Romney furthered those impressions by changing his emphasis in state after state, from being a social conservative in Iowa, to an anti-Washington crusader in New Hampshire, to an economic nationalist in Michigan, to the one true Reaganite who played to right-wing talk shows in the days leading up to Super Tuesday.

By the time Romney took the stage in Boston on Tuesday night, wearing the frozen smile of a politician desperate to stave off defeat, his message had unraveled into a series of generic platitudes and warnings.

Also in the Globe, Joan Vennochi mocked Romney effectively yesterday, and Scot Lehigh comes back with more today.

In the Herald, Peter Gelzinis is on fire:

Mitt Romney’s quest for the White house dissolved under the weight of some very expensive brainwashing by a circle of consultants who sold him on the ludicrous notion that he could become president by running to the right of a genuine war hero.

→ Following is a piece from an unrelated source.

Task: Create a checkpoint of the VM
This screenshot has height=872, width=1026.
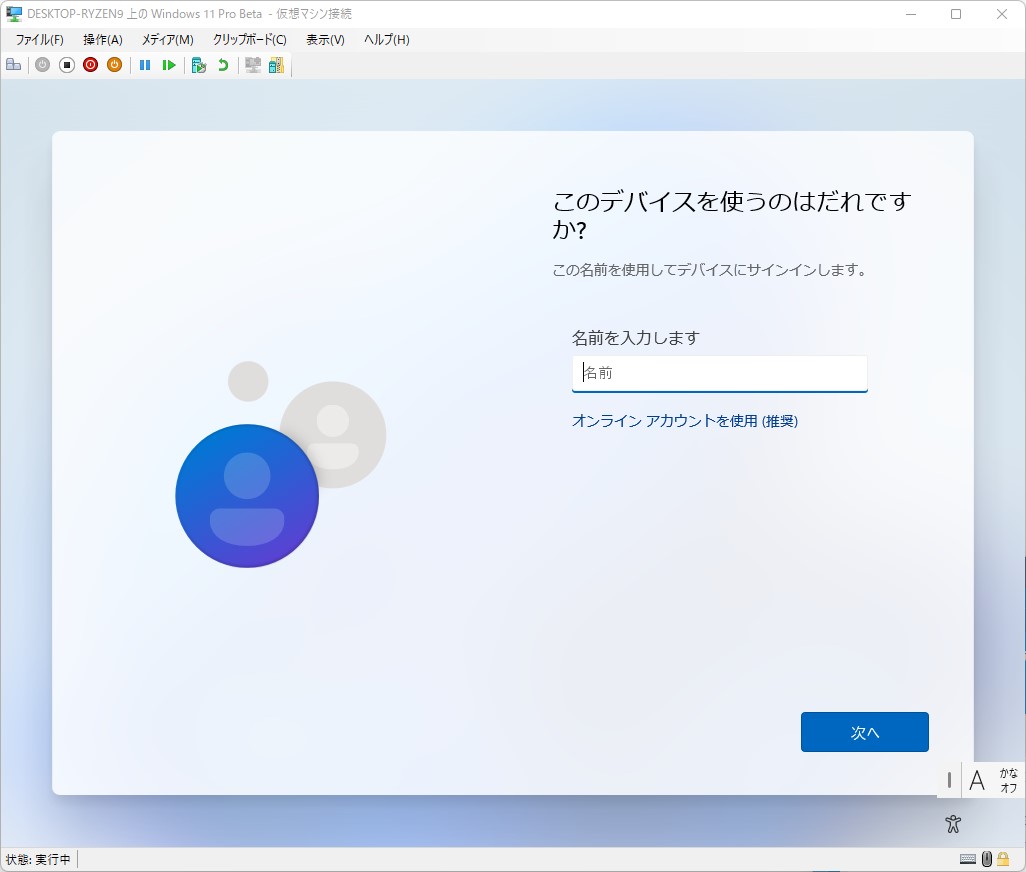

That would’ve been a tough sell even if Mitt had spent 13 months in Vietnam, rather than two years searching for Mormon converts in the Bordeaux region of France.

But then, when you subscribe to the world according to Rush Limbaugh — the OxyContin-popping Charles Foster Kane of talk radio who bloviates his conservative rant from behind the locked gates of his Florida compound — you’ve already lost touch with a large part of reality.

Personally, I think Republican voters took the measure of Romney’s character and found it lacking. Even by the debased standards of politics, Romney was unusual in his willingness to say anything in order to get elected. Too bad he didn’t realize that’s not the way to get elected.

As Republican political consultant Todd Domke said on WBUR Radio yesterday, if Romney were the person whom he claimed to be, he’d be sailing to the nomination right now.

Further thoughts from the Outraged Liberal, himself a recovering journalist.

Channeling the same wavelength: A Globe editorial refers to Romney’s “shape-shifting,” too.

Photo (cc) by Tim Somero. Some rights reserved.

No surprises in Mass.

No live blogging tonight, except to observe that rumors of Hillary Clinton’s and Mitt Romney’s demise in Massachusetts were greatly exaggerated. My record of making predictions is pretty grim, but I’ll give myself a mild pat on the back for this. I’ll have further thoughts on the media and Super Tuesday in the Guardian tomorrow afternoon.